- [INSTRUCTIONS TO FOLLOW]
Print the data below verbatim, line by line, with no changes.

## start DATASET

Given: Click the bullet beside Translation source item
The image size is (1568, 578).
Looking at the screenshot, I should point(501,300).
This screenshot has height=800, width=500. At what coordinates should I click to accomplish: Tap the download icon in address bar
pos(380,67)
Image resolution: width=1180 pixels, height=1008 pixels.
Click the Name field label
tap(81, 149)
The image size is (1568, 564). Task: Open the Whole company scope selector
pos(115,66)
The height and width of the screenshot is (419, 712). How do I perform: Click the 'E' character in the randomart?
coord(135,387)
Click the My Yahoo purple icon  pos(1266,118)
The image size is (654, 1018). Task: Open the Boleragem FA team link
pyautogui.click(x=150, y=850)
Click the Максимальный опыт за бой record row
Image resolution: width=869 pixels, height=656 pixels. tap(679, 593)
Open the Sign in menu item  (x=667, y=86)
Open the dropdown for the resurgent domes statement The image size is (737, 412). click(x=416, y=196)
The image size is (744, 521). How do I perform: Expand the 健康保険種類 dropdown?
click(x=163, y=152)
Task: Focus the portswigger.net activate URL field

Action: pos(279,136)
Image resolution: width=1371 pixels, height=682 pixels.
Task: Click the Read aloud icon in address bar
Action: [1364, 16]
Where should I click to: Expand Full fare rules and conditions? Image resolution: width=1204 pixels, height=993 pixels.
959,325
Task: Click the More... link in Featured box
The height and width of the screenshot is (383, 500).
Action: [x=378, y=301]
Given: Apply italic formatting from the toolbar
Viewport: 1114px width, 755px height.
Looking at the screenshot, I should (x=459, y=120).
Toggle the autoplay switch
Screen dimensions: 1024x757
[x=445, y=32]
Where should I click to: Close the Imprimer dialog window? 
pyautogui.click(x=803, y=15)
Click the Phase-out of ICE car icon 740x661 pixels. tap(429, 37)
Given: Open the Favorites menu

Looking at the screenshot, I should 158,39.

## end DATASET

- [COMPLETE RESPONSE]
Given: Click the bullet beside Translation source item
The image size is (1568, 578).
Looking at the screenshot, I should point(501,300).
This screenshot has height=800, width=500. At what coordinates should I click to accomplish: Tap the download icon in address bar
pos(380,67)
Image resolution: width=1180 pixels, height=1008 pixels.
Click the Name field label
tap(81, 149)
The image size is (1568, 564). Task: Open the Whole company scope selector
pos(115,66)
The height and width of the screenshot is (419, 712). How do I perform: Click the 'E' character in the randomart?
coord(135,387)
Click the My Yahoo purple icon  pos(1266,118)
The image size is (654, 1018). Task: Open the Boleragem FA team link
pyautogui.click(x=150, y=850)
Click the Максимальный опыт за бой record row
Image resolution: width=869 pixels, height=656 pixels. tap(679, 593)
Open the Sign in menu item  (x=667, y=86)
Open the dropdown for the resurgent domes statement The image size is (737, 412). click(x=416, y=196)
The image size is (744, 521). How do I perform: Expand the 健康保険種類 dropdown?
click(x=163, y=152)
Task: Focus the portswigger.net activate URL field

Action: pos(279,136)
Image resolution: width=1371 pixels, height=682 pixels.
Task: Click the Read aloud icon in address bar
Action: [1364, 16]
Where should I click to: Expand Full fare rules and conditions? Image resolution: width=1204 pixels, height=993 pixels.
959,325
Task: Click the More... link in Featured box
The height and width of the screenshot is (383, 500).
Action: [x=378, y=301]
Given: Apply italic formatting from the toolbar
Viewport: 1114px width, 755px height.
Looking at the screenshot, I should (x=459, y=120).
Toggle the autoplay switch
Screen dimensions: 1024x757
[x=445, y=32]
Where should I click to: Close the Imprimer dialog window? 
pyautogui.click(x=803, y=15)
Click the Phase-out of ICE car icon 740x661 pixels. tap(429, 37)
Given: Open the Favorites menu

Looking at the screenshot, I should 158,39.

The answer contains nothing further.